Le système de surveillance doit consister à mesurer, à intervalles programmés, généralement un paramètre fondamental tel que la température ou la durée, pour déceler tout écart par rapport aux seuils critiques.
Lorsqu’il est nécessaire de séparer les lots acceptables de ceux qui ne le sont pas dans le système agricole, par exemple chez un négociant secondaire, il faut pouvoir appliquer des procédures d’essai rapide pour pouvoir contrôler les lots à leur arrivée.
Il existe diverses trousses d’essai qui permettent de réaliser rapidement des essais semi-quantitatifs par immuno-affinité et qui peuvent se régler sur la valeur limite de mycotoxine recherchée, par exemple 5 ou 20 µg/kg. Dans ce cas, le seuil critique serait normalement la présence ou l’absence d’un dérivé coloré. Les techniques plus classiques de mini colonne et de CCM, fonctionnant par dilution jusqu’à disparition, peuvent toujours être utiles pour séparer les lots à la sortie d’usine.

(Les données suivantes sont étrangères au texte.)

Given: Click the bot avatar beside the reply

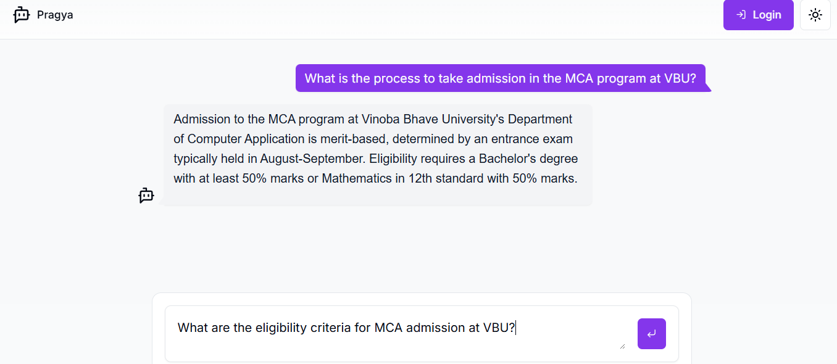Looking at the screenshot, I should (146, 196).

Pour ces méthodes, le seuil critique sera la présence ou l’absence d’une bande ou d’une tache bleu fluorescent.

Tâche 10 - Mettre en place des mesures correctives


Les mesures correctives sont de deux sortes. La première vise à reprendre la maîtrise du procédé. Si, par exemple, le seuil critique d’une teneur en eau n’est pas atteint, la mesure corrective pourrait consister à vérifier la spécification du séchoir et à effectuer des réparations, ou à augmenter le réglage thermostatique ou la durée de séchage. La deuxième sorte consiste à isoler le produit obtenu pendant la perte de maîtrise au point critique et à modifier le sort réservé au produit, soit en le jetant ou en le déclassant, soit en le retraitant si le cas s’y prête.

Tâche 11 - Mettre en place des procédures de vérification


Il convient de vérifier l’ensemble du plan HACCP à intervalles réguliers et définis en contrôlant que les quantités de mycotoxines présentes dans le produit final restent dans les limites acceptables. S’il s’avère que tel n’est pas le cas, il faut immédiatement rechercher la cause du problème en trouvant l’étape à laquelle le danger n’était plus maîtrisé. Il peut être nécessaire de modifier les seuils critiques ou de valider et de mettre en place une nouvelle mesure d’intervention. De même, si l’examen des écarts et des rejets de produit signale une insuffisance inacceptable de maîtrise à un point critique donné, il faudra opérer des rectifications.

Tâche 12 - Constituer un dossier et tenir un journal de bord


Le dossier et la tenue d’un journal de bord prévus dans le système général HACCP sont appropriés, mais les documents de bord devraient refléter la complexité des étapes du système de produit.